#### What you are asked to do:
In your answer, reproduce exactly the lines from the beginning of the listing below through the one containing "Viewport: 1024px width, 902px height.", and only those lines.
*****
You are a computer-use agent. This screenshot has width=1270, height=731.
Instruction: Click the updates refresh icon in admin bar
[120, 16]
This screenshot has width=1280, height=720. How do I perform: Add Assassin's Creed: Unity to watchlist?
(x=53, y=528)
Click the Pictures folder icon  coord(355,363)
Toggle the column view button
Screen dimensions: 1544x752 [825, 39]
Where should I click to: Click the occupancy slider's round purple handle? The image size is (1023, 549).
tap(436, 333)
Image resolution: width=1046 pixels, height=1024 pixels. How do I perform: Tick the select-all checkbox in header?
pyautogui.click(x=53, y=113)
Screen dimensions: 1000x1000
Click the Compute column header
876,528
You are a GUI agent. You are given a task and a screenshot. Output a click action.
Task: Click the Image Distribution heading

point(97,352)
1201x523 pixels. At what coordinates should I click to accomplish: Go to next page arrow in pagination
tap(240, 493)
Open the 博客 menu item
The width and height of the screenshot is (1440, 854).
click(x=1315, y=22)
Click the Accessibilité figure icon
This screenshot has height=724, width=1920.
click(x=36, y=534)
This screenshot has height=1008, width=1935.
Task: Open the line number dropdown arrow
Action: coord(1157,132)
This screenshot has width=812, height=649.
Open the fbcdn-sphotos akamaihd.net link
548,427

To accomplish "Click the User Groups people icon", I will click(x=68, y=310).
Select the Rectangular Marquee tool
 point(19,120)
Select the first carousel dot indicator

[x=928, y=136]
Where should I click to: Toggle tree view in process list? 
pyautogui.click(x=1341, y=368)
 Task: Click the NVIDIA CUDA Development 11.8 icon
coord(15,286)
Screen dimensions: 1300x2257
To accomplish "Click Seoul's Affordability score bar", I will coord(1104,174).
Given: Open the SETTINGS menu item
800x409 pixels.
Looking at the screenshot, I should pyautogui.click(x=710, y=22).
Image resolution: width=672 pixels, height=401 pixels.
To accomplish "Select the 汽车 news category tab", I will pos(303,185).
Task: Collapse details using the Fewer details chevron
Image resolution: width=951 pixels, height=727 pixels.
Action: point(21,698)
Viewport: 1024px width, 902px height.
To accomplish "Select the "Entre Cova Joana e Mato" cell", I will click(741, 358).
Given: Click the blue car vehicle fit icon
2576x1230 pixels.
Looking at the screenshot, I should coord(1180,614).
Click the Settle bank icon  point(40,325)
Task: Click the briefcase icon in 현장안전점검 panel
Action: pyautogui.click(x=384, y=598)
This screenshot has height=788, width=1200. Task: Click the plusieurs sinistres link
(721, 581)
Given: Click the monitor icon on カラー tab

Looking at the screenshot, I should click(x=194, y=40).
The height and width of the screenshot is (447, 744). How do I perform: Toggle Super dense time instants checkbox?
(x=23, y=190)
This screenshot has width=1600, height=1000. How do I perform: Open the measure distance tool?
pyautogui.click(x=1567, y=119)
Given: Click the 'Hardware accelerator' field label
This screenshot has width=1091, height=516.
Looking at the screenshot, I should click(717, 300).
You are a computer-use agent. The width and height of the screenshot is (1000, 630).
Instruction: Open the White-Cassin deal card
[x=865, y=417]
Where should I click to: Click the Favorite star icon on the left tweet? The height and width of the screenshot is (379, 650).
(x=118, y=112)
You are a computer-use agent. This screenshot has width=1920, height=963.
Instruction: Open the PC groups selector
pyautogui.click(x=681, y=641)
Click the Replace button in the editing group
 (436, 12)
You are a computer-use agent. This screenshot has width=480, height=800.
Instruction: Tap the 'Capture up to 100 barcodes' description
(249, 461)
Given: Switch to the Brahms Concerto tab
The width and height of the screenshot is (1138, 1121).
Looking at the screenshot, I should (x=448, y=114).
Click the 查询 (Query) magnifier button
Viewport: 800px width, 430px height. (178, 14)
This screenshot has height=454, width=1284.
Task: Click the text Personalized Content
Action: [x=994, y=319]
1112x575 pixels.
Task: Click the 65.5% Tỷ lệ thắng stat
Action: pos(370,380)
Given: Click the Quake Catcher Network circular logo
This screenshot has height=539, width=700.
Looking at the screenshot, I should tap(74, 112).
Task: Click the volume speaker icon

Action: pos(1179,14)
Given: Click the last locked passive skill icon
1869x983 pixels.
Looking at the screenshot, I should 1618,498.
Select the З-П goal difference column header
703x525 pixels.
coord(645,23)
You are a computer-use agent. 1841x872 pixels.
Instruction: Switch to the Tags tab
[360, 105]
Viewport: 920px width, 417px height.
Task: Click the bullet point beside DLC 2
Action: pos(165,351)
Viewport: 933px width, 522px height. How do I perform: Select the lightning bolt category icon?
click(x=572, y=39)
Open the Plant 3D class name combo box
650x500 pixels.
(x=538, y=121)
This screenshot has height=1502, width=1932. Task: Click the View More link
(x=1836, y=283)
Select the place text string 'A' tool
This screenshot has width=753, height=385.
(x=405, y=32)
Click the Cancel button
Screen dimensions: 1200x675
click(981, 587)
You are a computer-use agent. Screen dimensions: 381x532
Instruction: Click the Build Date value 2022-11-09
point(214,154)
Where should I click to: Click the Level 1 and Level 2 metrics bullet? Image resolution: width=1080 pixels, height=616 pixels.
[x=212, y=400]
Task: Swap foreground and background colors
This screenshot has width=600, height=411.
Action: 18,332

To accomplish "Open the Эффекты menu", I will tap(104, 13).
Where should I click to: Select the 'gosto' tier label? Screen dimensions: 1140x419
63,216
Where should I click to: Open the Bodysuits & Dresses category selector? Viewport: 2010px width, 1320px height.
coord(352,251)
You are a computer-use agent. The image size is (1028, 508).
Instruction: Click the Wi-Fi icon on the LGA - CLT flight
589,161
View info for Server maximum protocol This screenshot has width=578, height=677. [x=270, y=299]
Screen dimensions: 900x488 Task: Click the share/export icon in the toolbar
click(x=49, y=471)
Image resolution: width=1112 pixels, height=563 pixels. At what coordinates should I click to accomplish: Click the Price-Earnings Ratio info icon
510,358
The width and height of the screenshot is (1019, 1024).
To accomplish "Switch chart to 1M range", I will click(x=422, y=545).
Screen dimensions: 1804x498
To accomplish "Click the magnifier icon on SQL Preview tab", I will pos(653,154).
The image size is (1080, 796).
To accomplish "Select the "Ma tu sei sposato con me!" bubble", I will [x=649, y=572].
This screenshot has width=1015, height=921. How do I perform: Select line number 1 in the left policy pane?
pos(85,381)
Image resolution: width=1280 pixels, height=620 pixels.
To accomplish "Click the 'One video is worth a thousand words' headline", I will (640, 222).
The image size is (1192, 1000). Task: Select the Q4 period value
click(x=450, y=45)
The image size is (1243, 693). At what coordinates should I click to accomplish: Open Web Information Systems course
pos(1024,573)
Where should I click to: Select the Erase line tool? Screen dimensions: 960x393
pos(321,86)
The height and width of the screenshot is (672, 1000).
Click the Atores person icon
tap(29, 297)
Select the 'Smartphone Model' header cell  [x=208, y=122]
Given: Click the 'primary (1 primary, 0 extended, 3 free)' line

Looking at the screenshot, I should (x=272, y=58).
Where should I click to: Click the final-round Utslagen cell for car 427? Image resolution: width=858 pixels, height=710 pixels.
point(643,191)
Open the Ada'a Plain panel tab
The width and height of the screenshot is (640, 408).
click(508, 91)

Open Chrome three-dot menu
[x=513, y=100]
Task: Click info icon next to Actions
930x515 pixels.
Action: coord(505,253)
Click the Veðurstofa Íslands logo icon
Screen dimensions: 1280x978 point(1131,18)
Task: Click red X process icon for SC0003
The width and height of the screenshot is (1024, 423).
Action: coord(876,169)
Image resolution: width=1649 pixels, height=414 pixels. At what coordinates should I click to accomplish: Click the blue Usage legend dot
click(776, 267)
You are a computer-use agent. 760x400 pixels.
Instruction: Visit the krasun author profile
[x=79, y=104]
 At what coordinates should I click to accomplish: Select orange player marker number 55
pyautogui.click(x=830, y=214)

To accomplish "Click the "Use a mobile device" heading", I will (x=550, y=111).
*****
#### Written response:
You are a computer-use agent. This screenshot has width=1270, height=731.
Instruction: Click the updates refresh icon in admin bar
[120, 16]
This screenshot has width=1280, height=720. How do I perform: Add Assassin's Creed: Unity to watchlist?
(x=53, y=528)
Click the Pictures folder icon  coord(355,363)
Toggle the column view button
Screen dimensions: 1544x752 [825, 39]
Where should I click to: Click the occupancy slider's round purple handle? The image size is (1023, 549).
tap(436, 333)
Image resolution: width=1046 pixels, height=1024 pixels. How do I perform: Tick the select-all checkbox in header?
pyautogui.click(x=53, y=113)
Screen dimensions: 1000x1000
Click the Compute column header
876,528
You are a GUI agent. You are given a task and a screenshot. Output a click action.
Task: Click the Image Distribution heading

point(97,352)
1201x523 pixels. At what coordinates should I click to accomplish: Go to next page arrow in pagination
tap(240, 493)
Open the 博客 menu item
The width and height of the screenshot is (1440, 854).
click(x=1315, y=22)
Click the Accessibilité figure icon
This screenshot has height=724, width=1920.
click(x=36, y=534)
This screenshot has height=1008, width=1935.
Task: Open the line number dropdown arrow
Action: coord(1157,132)
This screenshot has width=812, height=649.
Open the fbcdn-sphotos akamaihd.net link
548,427

To accomplish "Click the User Groups people icon", I will click(x=68, y=310).
Select the Rectangular Marquee tool
 point(19,120)
Select the first carousel dot indicator

[x=928, y=136]
Where should I click to: Toggle tree view in process list? 
pyautogui.click(x=1341, y=368)
 Task: Click the NVIDIA CUDA Development 11.8 icon
coord(15,286)
Screen dimensions: 1300x2257
To accomplish "Click Seoul's Affordability score bar", I will coord(1104,174).
Given: Open the SETTINGS menu item
800x409 pixels.
Looking at the screenshot, I should pyautogui.click(x=710, y=22).
Image resolution: width=672 pixels, height=401 pixels.
To accomplish "Select the 汽车 news category tab", I will pos(303,185).
Task: Collapse details using the Fewer details chevron
Image resolution: width=951 pixels, height=727 pixels.
Action: point(21,698)
Viewport: 1024px width, 902px height.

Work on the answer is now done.